* _TASK DESCRIPTION_: Should a line below contain the word "post", report it.

*** DATA TO USE ***

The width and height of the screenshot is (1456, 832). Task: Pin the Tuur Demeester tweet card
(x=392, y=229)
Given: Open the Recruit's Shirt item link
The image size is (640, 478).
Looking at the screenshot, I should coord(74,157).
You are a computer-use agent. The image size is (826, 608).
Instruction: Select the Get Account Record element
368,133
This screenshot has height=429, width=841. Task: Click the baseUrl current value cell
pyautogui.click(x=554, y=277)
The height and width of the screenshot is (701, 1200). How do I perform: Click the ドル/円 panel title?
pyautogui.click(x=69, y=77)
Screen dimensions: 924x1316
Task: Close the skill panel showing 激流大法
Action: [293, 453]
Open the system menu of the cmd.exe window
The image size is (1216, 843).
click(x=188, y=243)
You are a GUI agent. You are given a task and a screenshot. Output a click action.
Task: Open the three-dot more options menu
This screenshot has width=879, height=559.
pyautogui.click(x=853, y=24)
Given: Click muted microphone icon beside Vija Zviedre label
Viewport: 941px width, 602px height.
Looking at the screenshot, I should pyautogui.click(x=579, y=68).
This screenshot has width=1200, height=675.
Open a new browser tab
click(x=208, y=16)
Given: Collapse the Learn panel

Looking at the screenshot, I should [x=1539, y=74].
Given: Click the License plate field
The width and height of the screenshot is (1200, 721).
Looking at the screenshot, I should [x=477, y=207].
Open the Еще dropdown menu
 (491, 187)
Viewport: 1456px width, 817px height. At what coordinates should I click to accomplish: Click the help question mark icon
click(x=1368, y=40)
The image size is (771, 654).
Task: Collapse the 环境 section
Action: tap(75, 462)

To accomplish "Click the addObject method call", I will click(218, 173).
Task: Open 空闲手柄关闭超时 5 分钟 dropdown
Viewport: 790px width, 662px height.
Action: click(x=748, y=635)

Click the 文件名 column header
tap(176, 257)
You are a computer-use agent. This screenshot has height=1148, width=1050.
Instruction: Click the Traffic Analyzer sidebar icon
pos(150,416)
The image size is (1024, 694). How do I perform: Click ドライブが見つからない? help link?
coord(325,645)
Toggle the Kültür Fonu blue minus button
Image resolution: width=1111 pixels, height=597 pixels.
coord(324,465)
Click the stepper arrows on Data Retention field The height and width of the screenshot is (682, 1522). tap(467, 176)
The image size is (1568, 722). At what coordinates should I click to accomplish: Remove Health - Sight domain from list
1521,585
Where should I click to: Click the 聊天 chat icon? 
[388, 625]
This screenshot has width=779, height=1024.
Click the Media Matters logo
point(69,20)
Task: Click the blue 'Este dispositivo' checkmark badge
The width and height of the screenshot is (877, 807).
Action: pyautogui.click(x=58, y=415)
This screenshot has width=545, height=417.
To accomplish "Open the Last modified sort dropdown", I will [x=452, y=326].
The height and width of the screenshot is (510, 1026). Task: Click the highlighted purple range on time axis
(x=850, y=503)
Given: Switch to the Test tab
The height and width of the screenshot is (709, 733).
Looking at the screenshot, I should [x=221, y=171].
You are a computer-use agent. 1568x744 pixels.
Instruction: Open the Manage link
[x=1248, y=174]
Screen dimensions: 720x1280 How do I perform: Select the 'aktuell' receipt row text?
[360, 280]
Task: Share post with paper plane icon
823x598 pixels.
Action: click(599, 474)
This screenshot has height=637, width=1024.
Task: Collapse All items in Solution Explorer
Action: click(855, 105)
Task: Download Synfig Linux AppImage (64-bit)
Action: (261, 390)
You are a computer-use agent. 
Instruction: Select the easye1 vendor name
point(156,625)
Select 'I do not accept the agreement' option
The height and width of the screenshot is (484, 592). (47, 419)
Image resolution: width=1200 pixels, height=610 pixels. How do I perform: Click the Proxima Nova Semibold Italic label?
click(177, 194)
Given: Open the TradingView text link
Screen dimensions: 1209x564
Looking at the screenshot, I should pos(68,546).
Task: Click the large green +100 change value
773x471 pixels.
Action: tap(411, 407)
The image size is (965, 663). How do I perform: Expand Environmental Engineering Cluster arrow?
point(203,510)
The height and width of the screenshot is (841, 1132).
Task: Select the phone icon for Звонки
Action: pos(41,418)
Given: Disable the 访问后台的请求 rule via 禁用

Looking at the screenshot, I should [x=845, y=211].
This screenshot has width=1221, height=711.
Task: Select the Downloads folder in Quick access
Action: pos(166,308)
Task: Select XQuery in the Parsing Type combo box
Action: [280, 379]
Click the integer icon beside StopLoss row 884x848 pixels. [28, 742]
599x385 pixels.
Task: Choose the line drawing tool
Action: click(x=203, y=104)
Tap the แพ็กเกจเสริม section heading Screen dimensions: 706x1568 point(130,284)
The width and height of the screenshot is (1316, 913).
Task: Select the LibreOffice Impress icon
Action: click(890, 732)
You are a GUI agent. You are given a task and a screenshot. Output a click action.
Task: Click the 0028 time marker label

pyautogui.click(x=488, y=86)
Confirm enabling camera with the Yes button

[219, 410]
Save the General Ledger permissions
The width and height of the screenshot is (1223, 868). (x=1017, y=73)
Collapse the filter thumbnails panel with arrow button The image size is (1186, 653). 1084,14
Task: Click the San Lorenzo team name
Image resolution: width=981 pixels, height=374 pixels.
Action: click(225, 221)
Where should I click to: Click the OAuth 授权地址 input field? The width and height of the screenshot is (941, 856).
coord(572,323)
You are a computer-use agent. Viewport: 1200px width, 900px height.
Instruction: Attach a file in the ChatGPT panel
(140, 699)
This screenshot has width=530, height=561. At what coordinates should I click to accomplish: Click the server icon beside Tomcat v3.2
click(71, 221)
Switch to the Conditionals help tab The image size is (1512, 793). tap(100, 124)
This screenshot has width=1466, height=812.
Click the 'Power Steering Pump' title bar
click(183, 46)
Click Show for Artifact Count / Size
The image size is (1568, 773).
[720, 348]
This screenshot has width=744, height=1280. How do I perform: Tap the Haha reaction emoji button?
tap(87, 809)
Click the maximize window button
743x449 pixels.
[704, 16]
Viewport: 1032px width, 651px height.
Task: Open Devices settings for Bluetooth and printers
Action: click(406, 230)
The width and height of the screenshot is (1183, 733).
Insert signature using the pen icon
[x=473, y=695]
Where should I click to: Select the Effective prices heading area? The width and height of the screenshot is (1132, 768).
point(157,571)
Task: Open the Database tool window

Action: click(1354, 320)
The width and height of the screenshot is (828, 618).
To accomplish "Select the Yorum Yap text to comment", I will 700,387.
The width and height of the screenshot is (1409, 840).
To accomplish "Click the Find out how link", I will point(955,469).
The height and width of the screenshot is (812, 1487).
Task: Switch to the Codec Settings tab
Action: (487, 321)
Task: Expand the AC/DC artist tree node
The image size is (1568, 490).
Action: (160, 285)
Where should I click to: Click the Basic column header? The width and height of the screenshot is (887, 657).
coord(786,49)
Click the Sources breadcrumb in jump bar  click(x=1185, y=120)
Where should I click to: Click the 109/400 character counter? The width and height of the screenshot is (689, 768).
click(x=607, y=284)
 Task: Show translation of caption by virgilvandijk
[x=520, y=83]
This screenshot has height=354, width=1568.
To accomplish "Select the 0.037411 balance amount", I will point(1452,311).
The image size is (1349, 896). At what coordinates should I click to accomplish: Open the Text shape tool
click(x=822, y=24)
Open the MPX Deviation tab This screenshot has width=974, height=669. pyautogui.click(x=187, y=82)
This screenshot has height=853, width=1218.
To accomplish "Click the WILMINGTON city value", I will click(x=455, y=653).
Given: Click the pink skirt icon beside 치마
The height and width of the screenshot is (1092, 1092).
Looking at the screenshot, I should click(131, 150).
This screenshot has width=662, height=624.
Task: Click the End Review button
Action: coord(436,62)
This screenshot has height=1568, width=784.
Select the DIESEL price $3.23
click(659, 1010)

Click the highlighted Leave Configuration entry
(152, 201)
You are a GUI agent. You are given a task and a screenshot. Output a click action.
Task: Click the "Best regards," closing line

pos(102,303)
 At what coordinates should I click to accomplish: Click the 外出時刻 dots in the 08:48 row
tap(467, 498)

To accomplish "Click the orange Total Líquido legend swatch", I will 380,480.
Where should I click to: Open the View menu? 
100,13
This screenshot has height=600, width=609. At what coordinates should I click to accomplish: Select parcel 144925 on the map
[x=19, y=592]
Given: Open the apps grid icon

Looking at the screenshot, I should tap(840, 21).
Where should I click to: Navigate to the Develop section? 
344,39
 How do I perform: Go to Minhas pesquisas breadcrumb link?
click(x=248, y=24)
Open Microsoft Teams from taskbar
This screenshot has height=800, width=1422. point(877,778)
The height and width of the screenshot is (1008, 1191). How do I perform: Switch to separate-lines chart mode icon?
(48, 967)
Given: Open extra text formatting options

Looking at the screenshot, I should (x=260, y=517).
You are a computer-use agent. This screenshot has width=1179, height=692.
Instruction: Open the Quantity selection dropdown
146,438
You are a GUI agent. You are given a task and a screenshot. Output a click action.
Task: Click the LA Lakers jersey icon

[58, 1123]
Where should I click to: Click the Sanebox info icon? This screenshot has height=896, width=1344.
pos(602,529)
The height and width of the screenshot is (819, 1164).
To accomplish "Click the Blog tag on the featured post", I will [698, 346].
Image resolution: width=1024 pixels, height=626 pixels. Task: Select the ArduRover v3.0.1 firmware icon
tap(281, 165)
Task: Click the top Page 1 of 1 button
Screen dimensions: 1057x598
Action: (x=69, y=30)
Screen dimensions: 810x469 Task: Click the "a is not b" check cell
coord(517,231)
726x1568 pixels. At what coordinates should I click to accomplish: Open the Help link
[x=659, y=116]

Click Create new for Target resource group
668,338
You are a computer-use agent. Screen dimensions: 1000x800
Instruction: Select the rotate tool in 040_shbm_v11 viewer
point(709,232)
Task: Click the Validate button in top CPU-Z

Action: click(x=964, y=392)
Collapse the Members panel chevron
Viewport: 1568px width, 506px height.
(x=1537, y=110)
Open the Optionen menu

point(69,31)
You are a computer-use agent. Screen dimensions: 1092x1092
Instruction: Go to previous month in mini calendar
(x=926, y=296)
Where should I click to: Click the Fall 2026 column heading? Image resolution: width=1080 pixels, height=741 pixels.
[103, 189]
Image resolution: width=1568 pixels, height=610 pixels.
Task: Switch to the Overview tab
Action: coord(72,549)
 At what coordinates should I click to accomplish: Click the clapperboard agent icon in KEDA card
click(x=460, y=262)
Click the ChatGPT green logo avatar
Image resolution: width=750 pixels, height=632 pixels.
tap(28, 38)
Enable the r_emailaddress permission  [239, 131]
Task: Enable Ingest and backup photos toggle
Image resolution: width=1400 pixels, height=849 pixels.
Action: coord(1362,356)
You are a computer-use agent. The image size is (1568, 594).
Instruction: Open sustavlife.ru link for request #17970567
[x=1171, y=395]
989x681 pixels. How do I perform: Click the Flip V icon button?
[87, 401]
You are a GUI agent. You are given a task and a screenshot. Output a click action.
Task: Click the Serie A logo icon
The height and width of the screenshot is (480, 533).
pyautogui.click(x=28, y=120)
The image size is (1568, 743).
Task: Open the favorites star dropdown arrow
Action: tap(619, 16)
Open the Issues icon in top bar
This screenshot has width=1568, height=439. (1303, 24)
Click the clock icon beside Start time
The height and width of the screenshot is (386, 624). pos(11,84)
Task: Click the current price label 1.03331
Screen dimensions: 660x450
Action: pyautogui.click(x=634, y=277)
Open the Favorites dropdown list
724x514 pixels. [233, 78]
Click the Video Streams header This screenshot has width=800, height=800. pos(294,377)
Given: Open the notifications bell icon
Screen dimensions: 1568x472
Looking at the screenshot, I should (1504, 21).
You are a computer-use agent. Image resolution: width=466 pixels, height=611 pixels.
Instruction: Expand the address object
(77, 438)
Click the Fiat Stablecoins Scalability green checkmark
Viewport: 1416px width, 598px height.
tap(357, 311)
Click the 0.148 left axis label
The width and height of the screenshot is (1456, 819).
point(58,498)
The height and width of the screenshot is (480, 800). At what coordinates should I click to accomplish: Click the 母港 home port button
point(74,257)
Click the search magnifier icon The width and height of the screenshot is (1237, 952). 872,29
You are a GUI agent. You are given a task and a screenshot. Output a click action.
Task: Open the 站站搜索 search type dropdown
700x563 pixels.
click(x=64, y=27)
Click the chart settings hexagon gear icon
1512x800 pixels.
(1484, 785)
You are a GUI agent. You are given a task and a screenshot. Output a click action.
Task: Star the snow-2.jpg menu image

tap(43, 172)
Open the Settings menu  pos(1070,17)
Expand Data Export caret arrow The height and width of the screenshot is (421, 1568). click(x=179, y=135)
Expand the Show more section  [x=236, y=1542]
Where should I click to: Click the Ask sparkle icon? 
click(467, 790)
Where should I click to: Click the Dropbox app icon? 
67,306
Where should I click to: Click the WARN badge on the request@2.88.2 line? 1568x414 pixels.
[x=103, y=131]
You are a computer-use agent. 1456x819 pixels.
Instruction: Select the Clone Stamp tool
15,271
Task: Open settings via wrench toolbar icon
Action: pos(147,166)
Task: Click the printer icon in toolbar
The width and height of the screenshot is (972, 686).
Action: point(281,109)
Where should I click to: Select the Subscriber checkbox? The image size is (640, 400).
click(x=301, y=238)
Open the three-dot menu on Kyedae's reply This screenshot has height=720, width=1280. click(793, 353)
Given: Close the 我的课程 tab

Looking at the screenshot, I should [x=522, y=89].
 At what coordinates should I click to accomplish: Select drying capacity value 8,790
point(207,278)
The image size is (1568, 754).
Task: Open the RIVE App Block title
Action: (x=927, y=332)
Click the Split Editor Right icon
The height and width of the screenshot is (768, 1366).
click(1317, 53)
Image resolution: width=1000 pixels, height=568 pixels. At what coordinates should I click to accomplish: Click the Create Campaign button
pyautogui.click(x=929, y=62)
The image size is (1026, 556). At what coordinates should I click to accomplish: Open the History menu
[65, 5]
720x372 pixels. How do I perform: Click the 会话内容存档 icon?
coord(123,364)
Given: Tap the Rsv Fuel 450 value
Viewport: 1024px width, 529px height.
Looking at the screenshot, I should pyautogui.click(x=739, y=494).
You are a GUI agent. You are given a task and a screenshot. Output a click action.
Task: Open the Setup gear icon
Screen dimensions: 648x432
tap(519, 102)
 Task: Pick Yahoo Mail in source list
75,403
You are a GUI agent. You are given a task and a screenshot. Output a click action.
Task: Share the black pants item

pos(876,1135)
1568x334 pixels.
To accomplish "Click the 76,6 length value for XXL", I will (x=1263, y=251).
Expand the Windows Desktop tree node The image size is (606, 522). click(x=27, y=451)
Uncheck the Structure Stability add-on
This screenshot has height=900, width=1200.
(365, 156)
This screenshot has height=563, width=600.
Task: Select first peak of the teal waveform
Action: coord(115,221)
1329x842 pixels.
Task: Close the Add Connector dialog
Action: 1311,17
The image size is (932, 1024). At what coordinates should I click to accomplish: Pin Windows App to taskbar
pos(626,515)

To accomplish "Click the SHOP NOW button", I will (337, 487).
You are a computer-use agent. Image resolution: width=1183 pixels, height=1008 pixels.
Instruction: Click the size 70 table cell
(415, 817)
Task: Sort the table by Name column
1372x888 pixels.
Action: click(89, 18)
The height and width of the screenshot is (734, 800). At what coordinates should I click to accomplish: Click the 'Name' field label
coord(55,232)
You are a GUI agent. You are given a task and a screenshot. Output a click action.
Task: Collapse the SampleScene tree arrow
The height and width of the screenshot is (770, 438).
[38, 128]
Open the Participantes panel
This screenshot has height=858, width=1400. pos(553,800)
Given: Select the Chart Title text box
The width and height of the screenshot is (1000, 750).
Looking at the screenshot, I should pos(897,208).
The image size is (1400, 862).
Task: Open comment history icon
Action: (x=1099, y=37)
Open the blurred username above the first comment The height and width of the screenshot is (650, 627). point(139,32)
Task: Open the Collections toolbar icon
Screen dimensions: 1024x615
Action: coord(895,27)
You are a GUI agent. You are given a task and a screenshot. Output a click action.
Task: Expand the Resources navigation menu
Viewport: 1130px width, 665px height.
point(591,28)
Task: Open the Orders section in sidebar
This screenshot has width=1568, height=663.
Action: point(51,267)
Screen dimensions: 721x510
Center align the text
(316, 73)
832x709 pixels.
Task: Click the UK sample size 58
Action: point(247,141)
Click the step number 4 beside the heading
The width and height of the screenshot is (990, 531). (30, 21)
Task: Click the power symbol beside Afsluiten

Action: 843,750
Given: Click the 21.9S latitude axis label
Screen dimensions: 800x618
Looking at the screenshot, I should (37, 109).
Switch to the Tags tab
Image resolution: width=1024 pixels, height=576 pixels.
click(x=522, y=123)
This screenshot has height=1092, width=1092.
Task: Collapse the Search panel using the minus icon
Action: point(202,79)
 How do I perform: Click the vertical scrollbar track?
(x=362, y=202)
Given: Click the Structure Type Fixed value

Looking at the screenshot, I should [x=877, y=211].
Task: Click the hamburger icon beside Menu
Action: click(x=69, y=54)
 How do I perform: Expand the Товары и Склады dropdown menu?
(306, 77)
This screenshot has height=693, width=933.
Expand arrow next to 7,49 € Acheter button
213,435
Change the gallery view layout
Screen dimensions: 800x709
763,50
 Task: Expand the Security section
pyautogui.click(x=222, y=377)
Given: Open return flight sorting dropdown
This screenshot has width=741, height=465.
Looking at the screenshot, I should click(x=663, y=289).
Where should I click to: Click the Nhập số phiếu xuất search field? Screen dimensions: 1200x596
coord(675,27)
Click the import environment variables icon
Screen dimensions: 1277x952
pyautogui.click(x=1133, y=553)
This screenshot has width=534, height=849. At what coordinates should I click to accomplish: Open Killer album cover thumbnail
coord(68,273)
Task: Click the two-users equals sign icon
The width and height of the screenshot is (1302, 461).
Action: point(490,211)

*** End of DATA TO USE ***

* _WRITTEN ANSWER_:
Task: Share post with paper plane icon
To accomplish "Click the Blog tag on the featured post", I will [698, 346].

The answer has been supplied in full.